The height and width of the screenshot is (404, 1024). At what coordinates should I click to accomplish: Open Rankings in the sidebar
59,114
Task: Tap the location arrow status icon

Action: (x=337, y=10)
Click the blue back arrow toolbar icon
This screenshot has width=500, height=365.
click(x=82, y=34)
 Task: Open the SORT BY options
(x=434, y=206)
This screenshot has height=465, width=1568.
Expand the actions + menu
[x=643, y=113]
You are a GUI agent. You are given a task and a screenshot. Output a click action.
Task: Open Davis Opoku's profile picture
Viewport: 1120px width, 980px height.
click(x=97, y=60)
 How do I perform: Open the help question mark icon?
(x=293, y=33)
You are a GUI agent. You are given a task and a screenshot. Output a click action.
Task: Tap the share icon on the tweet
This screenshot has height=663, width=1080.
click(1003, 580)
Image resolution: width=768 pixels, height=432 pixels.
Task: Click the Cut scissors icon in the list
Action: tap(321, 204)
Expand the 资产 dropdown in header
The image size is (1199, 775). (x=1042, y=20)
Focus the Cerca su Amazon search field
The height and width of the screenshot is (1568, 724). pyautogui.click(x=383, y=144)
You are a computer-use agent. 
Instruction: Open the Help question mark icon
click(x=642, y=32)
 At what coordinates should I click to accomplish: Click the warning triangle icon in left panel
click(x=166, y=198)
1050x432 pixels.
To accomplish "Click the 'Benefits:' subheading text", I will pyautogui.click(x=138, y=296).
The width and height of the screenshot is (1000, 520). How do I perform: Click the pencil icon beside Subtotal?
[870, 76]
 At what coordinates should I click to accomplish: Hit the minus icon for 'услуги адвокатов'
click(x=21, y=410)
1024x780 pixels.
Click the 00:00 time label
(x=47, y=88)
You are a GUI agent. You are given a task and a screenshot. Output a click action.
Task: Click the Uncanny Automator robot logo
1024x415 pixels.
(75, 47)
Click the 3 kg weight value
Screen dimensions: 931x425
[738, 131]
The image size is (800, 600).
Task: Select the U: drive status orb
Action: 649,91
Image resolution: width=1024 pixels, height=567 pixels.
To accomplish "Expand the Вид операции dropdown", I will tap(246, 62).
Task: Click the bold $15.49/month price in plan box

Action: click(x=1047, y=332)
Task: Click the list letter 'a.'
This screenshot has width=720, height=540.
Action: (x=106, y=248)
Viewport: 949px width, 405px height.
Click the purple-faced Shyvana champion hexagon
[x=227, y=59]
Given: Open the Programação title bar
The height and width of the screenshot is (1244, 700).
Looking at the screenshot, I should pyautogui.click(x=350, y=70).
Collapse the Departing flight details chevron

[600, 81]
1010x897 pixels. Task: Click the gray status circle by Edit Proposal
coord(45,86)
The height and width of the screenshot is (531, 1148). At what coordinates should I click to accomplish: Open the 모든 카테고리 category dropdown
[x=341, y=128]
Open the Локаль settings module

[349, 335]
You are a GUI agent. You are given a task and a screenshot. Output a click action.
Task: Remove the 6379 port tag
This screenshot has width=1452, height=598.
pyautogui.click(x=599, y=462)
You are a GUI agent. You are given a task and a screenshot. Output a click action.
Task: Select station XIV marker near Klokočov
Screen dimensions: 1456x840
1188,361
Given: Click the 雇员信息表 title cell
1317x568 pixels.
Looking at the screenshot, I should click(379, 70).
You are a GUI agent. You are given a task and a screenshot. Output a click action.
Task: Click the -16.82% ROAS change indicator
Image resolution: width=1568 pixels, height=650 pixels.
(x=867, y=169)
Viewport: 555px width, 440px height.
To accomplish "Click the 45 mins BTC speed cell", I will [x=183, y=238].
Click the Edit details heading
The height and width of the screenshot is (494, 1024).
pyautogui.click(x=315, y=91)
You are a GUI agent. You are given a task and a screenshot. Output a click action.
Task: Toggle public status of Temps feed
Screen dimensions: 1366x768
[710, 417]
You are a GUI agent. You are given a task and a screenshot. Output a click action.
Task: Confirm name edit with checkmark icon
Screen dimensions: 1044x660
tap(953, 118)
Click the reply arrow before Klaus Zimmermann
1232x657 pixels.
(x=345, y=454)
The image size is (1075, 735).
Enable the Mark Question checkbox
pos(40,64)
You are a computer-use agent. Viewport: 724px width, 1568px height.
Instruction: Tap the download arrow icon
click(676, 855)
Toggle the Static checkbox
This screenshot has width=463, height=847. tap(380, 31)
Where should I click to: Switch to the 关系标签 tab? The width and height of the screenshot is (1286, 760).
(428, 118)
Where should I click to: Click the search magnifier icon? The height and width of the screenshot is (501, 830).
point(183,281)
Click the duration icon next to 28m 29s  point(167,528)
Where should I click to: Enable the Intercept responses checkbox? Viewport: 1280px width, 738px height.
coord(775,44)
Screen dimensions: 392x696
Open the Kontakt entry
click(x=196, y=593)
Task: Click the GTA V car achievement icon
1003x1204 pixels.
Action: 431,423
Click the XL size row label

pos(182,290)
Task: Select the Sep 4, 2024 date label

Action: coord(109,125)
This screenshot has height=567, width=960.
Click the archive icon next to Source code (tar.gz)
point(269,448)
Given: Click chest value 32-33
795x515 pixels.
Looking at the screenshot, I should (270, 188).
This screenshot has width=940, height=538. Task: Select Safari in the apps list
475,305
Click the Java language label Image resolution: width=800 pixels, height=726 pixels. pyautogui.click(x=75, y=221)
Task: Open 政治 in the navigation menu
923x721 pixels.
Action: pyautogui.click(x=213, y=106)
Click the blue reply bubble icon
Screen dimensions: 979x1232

● Your assignment:
If a line in the data above includes the string "cell", copy it.

● Solution to the exercise:
Given: Click the 雇员信息表 title cell
To accomplish "Click the 45 mins BTC speed cell", I will [x=183, y=238].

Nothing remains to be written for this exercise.